▶ **What to do**
Without the pictures, set down every line of the data exactly.

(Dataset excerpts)
============================================================

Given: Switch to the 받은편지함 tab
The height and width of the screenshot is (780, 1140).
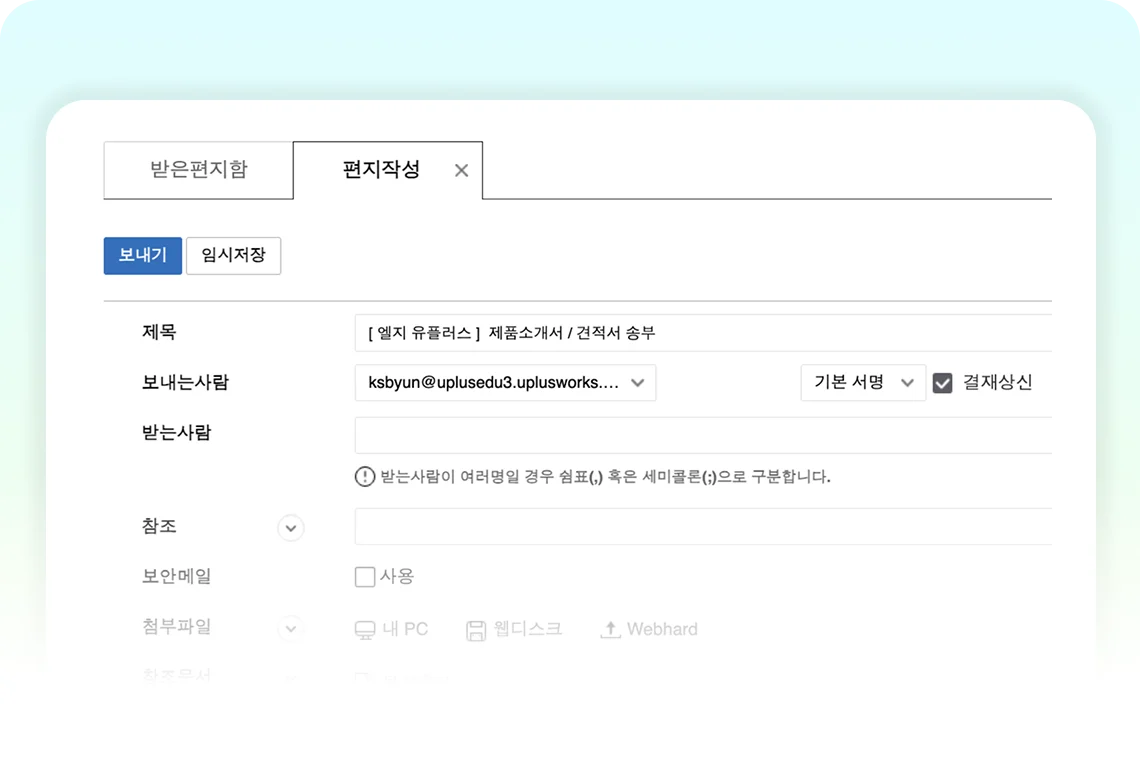Looking at the screenshot, I should click(x=199, y=170).

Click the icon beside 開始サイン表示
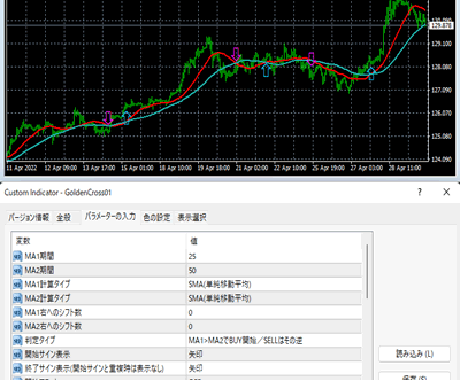(x=18, y=354)
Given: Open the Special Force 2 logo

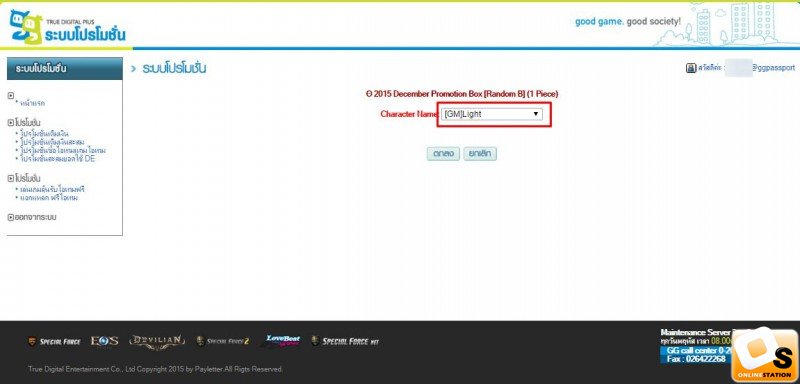Looking at the screenshot, I should pos(223,341).
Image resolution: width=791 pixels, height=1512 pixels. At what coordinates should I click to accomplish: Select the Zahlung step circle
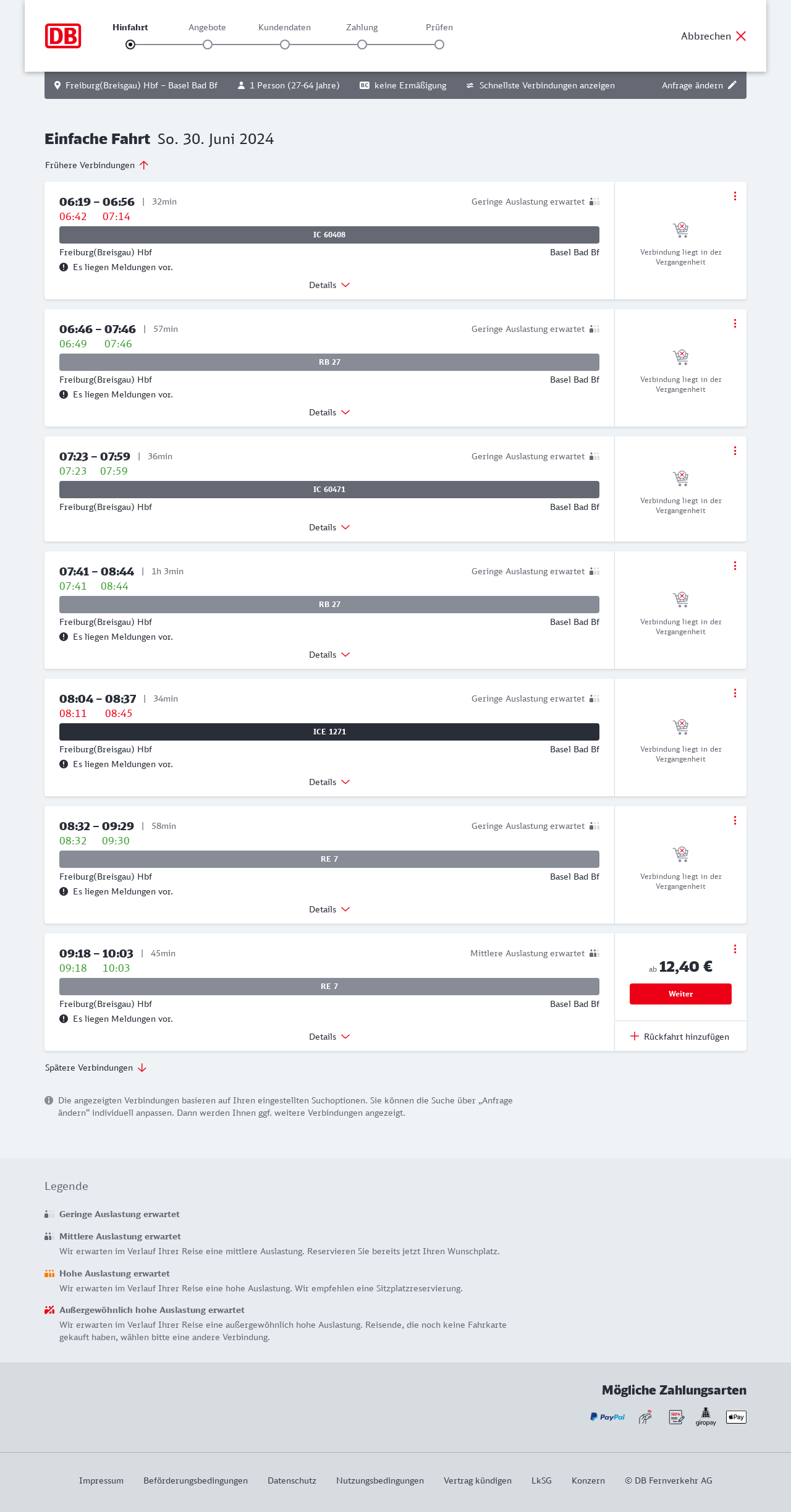coord(362,45)
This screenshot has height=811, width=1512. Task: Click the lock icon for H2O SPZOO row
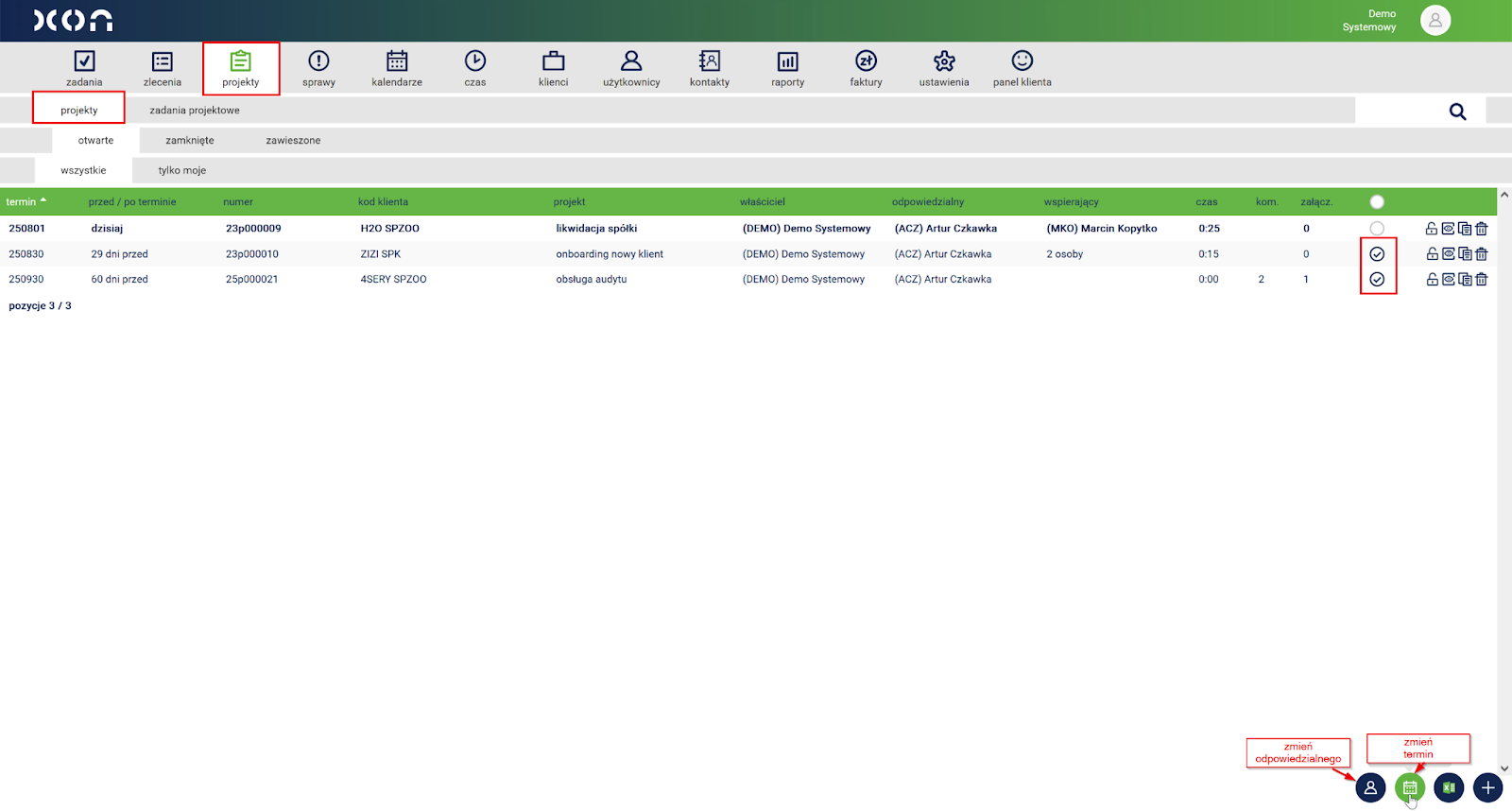pyautogui.click(x=1432, y=229)
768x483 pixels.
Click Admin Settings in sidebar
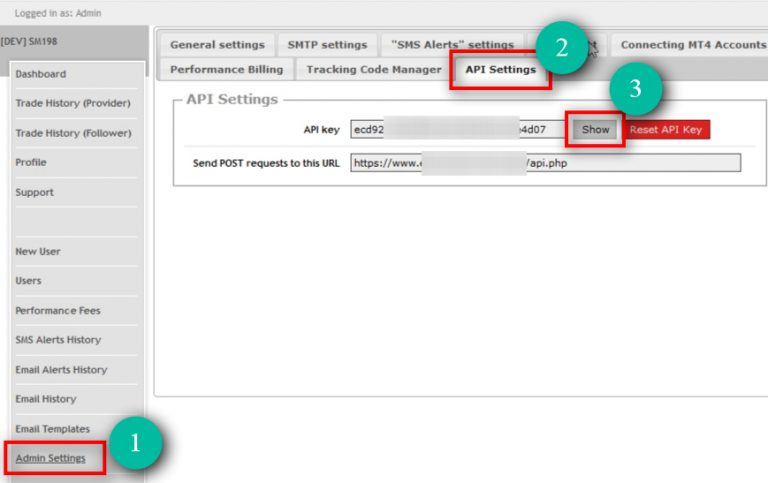[x=50, y=458]
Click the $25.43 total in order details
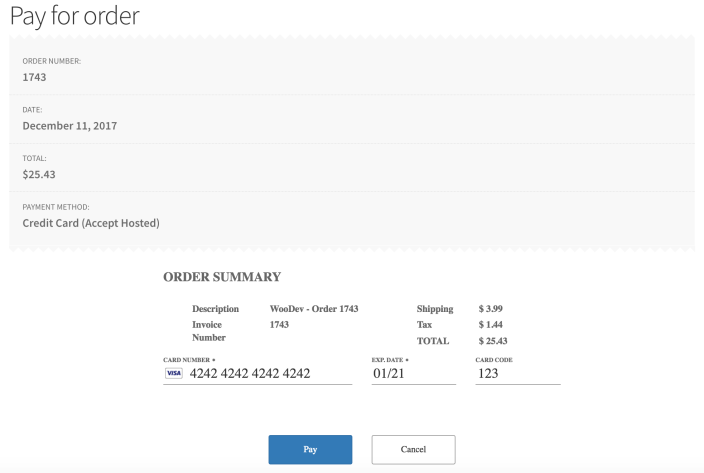The image size is (704, 473). point(39,174)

============================================================

▶ **Written answer**
Given: Switch to the 받은편지함 tab
The height and width of the screenshot is (780, 1140).
Looking at the screenshot, I should click(x=199, y=170).

Click the icon beside 開始サイン表示
(x=18, y=354)
Given: Open the Special Force 2 logo

Looking at the screenshot, I should pos(223,341).
Image resolution: width=791 pixels, height=1512 pixels. At what coordinates should I click to accomplish: Select the Zahlung step circle
coord(362,45)
This screenshot has height=811, width=1512. Task: Click the lock icon for H2O SPZOO row
pyautogui.click(x=1432, y=229)
768x483 pixels.
Click Admin Settings in sidebar
[x=50, y=458]
Click the $25.43 total in order details
The image size is (704, 473). point(39,174)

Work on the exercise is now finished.